[Saved entries]
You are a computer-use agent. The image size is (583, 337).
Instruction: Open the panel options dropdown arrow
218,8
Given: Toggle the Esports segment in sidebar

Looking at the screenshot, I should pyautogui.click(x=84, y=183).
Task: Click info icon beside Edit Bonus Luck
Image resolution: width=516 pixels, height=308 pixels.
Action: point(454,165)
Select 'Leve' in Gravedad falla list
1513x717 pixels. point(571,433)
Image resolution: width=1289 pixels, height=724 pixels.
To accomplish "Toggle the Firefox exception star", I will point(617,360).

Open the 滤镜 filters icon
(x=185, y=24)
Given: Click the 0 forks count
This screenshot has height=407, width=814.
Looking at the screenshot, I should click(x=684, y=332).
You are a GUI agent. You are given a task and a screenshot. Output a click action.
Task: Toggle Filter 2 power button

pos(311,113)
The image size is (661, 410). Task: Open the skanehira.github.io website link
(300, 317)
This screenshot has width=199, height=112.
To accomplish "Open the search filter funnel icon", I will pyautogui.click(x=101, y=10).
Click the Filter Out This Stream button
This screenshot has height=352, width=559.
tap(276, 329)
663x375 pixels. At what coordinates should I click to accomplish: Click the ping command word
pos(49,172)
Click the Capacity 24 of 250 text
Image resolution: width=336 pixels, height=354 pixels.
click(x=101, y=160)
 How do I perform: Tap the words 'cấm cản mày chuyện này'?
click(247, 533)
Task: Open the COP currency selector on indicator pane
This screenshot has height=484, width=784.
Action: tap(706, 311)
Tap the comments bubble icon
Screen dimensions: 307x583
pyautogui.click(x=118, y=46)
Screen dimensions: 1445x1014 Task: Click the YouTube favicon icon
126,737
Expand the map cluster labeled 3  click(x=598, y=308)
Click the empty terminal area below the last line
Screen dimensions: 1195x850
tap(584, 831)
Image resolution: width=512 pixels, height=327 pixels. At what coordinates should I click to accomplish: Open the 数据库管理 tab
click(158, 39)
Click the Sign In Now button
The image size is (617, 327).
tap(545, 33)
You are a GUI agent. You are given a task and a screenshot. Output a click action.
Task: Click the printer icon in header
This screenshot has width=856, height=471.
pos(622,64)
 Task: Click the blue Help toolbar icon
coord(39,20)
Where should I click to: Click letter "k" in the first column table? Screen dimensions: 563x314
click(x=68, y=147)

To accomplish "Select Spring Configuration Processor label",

• Task directions
Write down every entry exactly.

• Exercise result
You are a computer-use agent. The image size is (583, 337).
Instruction: Open the panel options dropdown arrow
218,8
Given: Toggle the Esports segment in sidebar

Looking at the screenshot, I should pyautogui.click(x=84, y=183).
Task: Click info icon beside Edit Bonus Luck
Image resolution: width=516 pixels, height=308 pixels.
Action: point(454,165)
Select 'Leve' in Gravedad falla list
1513x717 pixels. point(571,433)
Image resolution: width=1289 pixels, height=724 pixels.
To accomplish "Toggle the Firefox exception star", I will point(617,360).

Open the 滤镜 filters icon
(x=185, y=24)
Given: Click the 0 forks count
This screenshot has height=407, width=814.
Looking at the screenshot, I should click(x=684, y=332).
You are a GUI agent. You are given a task and a screenshot. Output a click action.
Task: Toggle Filter 2 power button

pos(311,113)
The image size is (661, 410). Task: Open the skanehira.github.io website link
(300, 317)
This screenshot has width=199, height=112.
To accomplish "Open the search filter funnel icon", I will pyautogui.click(x=101, y=10).
Click the Filter Out This Stream button
This screenshot has height=352, width=559.
tap(276, 329)
663x375 pixels. At what coordinates should I click to accomplish: Click the ping command word
pos(49,172)
Click the Capacity 24 of 250 text
Image resolution: width=336 pixels, height=354 pixels.
click(x=101, y=160)
 How do I perform: Tap the words 'cấm cản mày chuyện này'?
click(247, 533)
Task: Open the COP currency selector on indicator pane
This screenshot has height=484, width=784.
Action: tap(706, 311)
Tap the comments bubble icon
Screen dimensions: 307x583
pyautogui.click(x=118, y=46)
Screen dimensions: 1445x1014 Task: Click the YouTube favicon icon
126,737
Expand the map cluster labeled 3  click(x=598, y=308)
Click the empty terminal area below the last line
Screen dimensions: 1195x850
tap(584, 831)
Image resolution: width=512 pixels, height=327 pixels. At what coordinates should I click to accomplish: Open the 数据库管理 tab
click(158, 39)
Click the Sign In Now button
The image size is (617, 327).
tap(545, 33)
You are a GUI agent. You are given a task and a screenshot. Output a click action.
Task: Click the printer icon in header
This screenshot has width=856, height=471.
pos(622,64)
 Task: Click the blue Help toolbar icon
coord(39,20)
Where should I click to: Click letter "k" in the first column table? Screen dimensions: 563x314
click(x=68, y=147)

To accomplish "Select Spring Configuration Processor label",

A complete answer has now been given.